Call me a dreamer, but I had always imagined that my marriage would consist of just the two of us until forever. So I have been somewhat unwilling to accept that our party of two has become a party of three. I’m not talking children…they are our family (and they take our number much higher than three). I’m talking only about our ‘one-on-one-just-you-and-me-until-death-do-us-part’ marriage. You know the one right?
It’s not that we have been inundated with love affairs (I actually have yet to understand how any parent has time for those) and it isn’t that a best friend has somehow become a permanent third wheel. No…our third wheel has four wheels. And unlike some sort of relative who needs a place to stay for a few weeks, this intruder is never leaving…like ever (although really, neither would the relative).
If you haven’t figured it out…it’s my wheelchair. And really, it’s in the title so I sincerely hope you had figured it out.
Relationships and marriages all function so differently. Expectations change from couple to couple and sometimes it’s really difficult to understand what makes another couple work. Since my injury, Ian and I have been told numerous times that he is amazing and that I am so lucky that he has stayed with me and been the support that he has been.
Ok so wait. Hold up. I’m sorry everyone but are you suggesting that you would expect my husband to take off running? (Which would kind of be showing off at this particular stage in my life) The thing is, Ian is not the kind of man who leaves. The thing is, I knew that when I married him. The thing is, that is real, true, can’t live without you love.
Throughout this entire ordeal, Ian has been the man I always knew he would be. When I used to allow myself to think of ‘worst case scenario’ situations, barring infidelity, there wasn’t a single one where I would have expected anything else from him. Including the addition of a wheelchair in to our marriage (and everything else that came with it). And it has never once felt like he is with me because “it’s the right thing to do”. He is here because we have a really amazing marriage.
But still, this wheelchair is now a permanent fixture in our life. It goes where I go – unless I forget to apply my brakes on a hill or something…then I go where it goes. We decided it needed a name because it’s more fun that way. After a few rejected ideas we decided on the name Vanna…partly because I like it but mostly because my chair is white and Vanna White just works for some reason.
Even in the most intimate of times, Vanna is there…like a dog staring from the end of the bed. I transfer to the couch or to the bed, but the damn chair is always close by because at some point I will have to move and that is pretty impossible without Vanna. Occasionally when Vanna and I aren’t on speaking terms because I’m tired of her always being around, I will get a piggy-back ride to my next destination. However my feuds with her are usually pretty short lived because I remember that she is the reason I am not living my life from a bed. It’s not her fault I can’t walk and she is truly the solution to my problem. She is my lifeline.

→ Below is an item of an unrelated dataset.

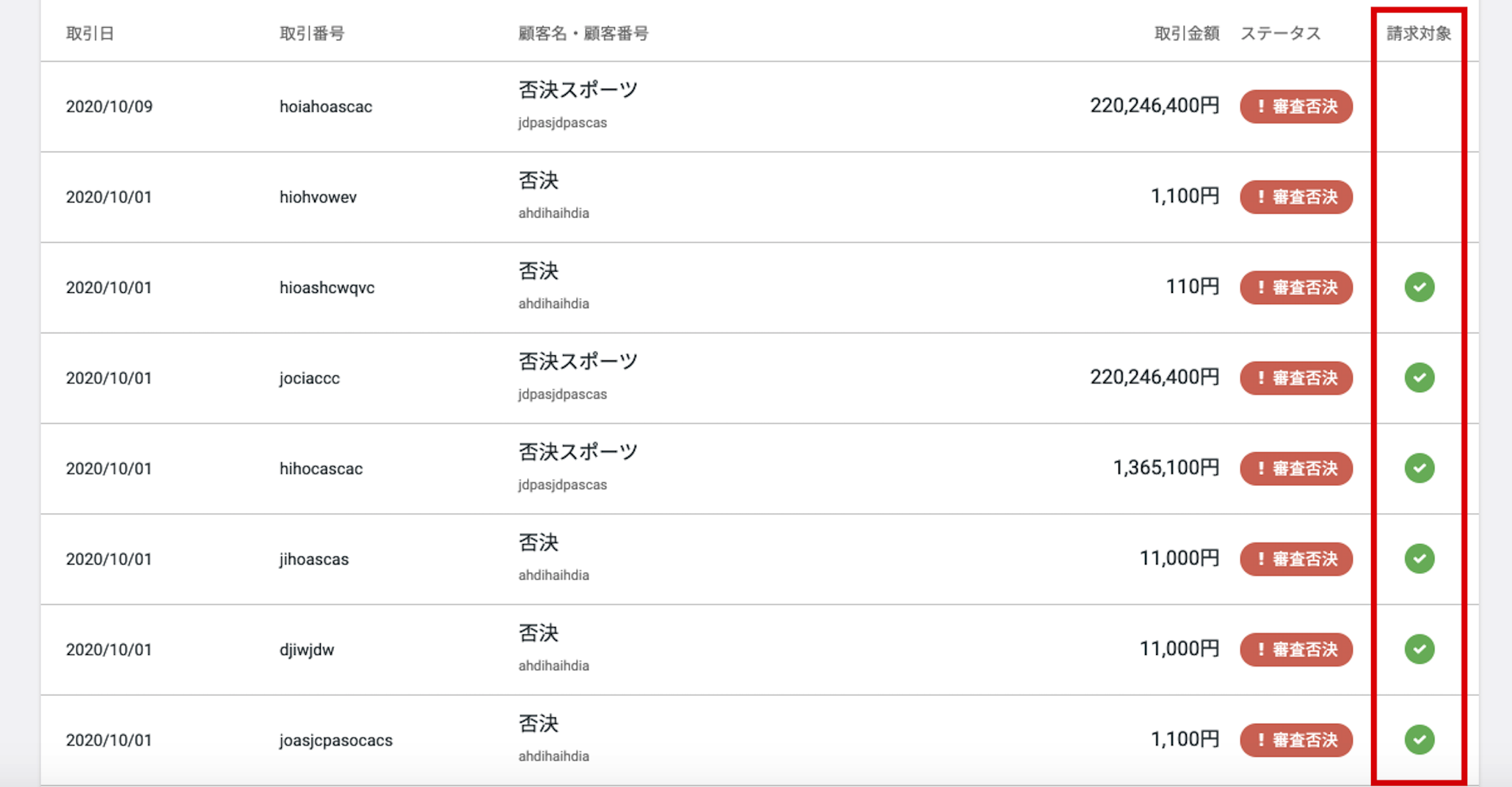Click 審査否決 status badge for hoiahoascac

(x=1296, y=106)
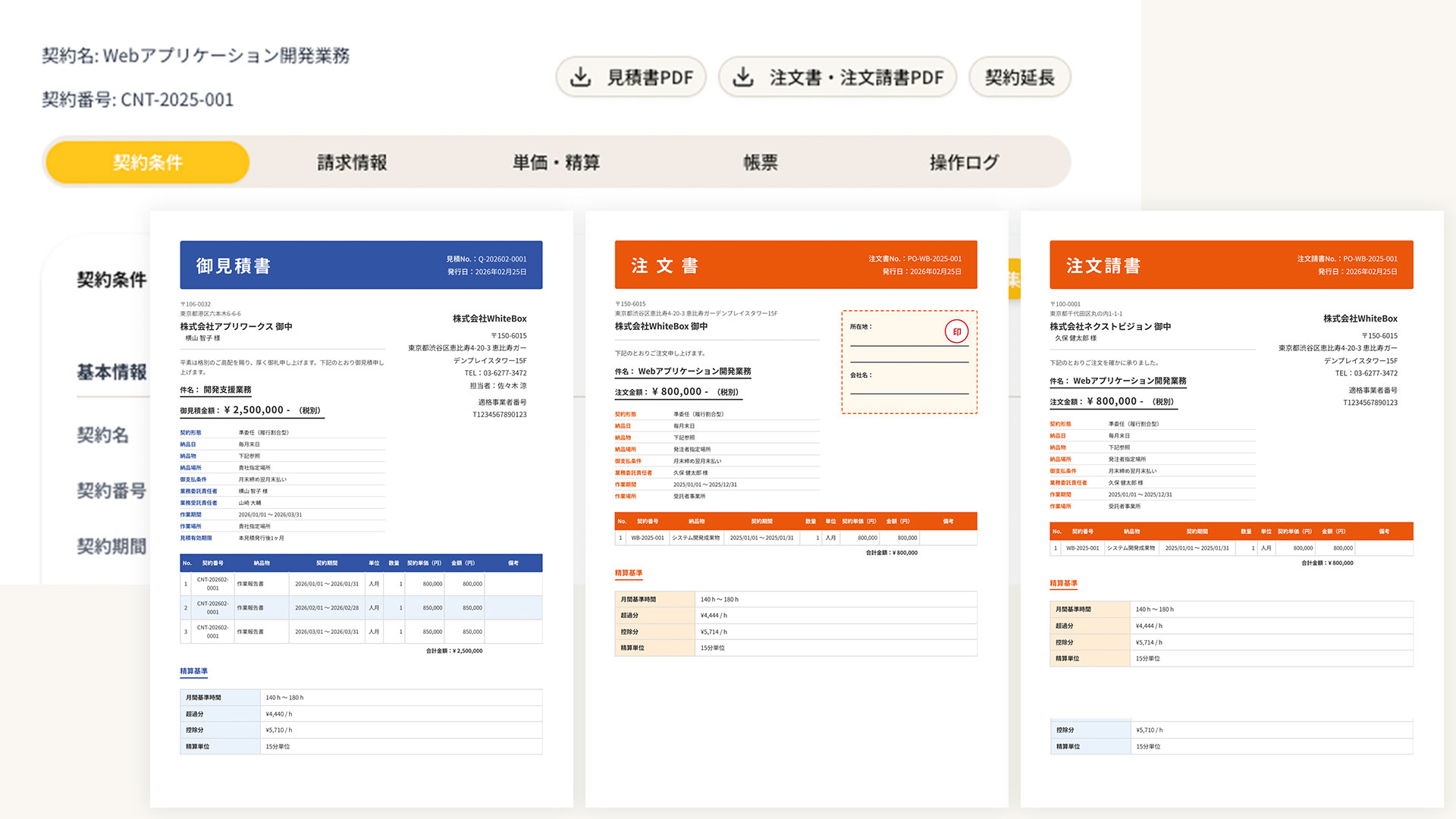The width and height of the screenshot is (1456, 819).
Task: Download the 見積書PDF file
Action: tap(630, 77)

My husband’s toes have been rolled over one or two hundred times and he has to ‘take a knee’ in order to give me a hug. He cannot spot me in a store because I’m smaller than the racks and we have to plan our outings a lot more carefully now. Spontaneous outings and spontaneous travel isn’t really a thing for us anymore. While I continue to work towards independence I am still reliant on him in a lot of ways but that’s hopefully temporary. The house chores are split differently than they used to be. Figuring out how to get kids here, there and everywhere has gotten a bit more complicated. Our patience levels are less than exceptional and we both still get angry at the universe some days for putting us in the position of having to include Vanna in our lives at all. We spend time thinking about how our future plans will have to be altered to accommodate our third wheel…travel, retirement and growing old in general is all a bit scarier now.
It hasn’t been easy. It’s been really ridiculously hard. But we’re continuing to work through all of these changes because he’s worth it and I’m worth it. Our marriage is worth it and our family is definitely worth it. For whatever reason we are still in love. I can still make him laugh and he still make me feel like I’m the only woman in the world. So, Vanna or no Vanna, we are going to keep doing this life together because the thought of doing it without each other sounds like hell after we’ve already been through hell.
Almost every day there is something that is made more difficult because of Vanna. Rain, snow, flat tires, stairs, thick grass, sand, small doorways, inaccessible washrooms, children’s bath time, 2 year old tantrums and the list goes on and on and on. We do our best to work around the chair but when we can’t, Vanna wins. It is mostly annoying because it means I don’t win (and I kind of like getting my way). Regardless it’s beyond comforting to know that the man I married is exactly who I thought he was and that we always have each other’s back – well except that time mine literally broke…so figuratively speaking, we always have each other’s back.
The wheelchair will always be around but we are learning to embrace it. I may not be able to get off of my ass but the chair gets my ass around and for that we are thankful. And we will just have to come around to the idea that it will always be the three of us – me, my husband and my wheelchair (now more affectionately known as Vanna).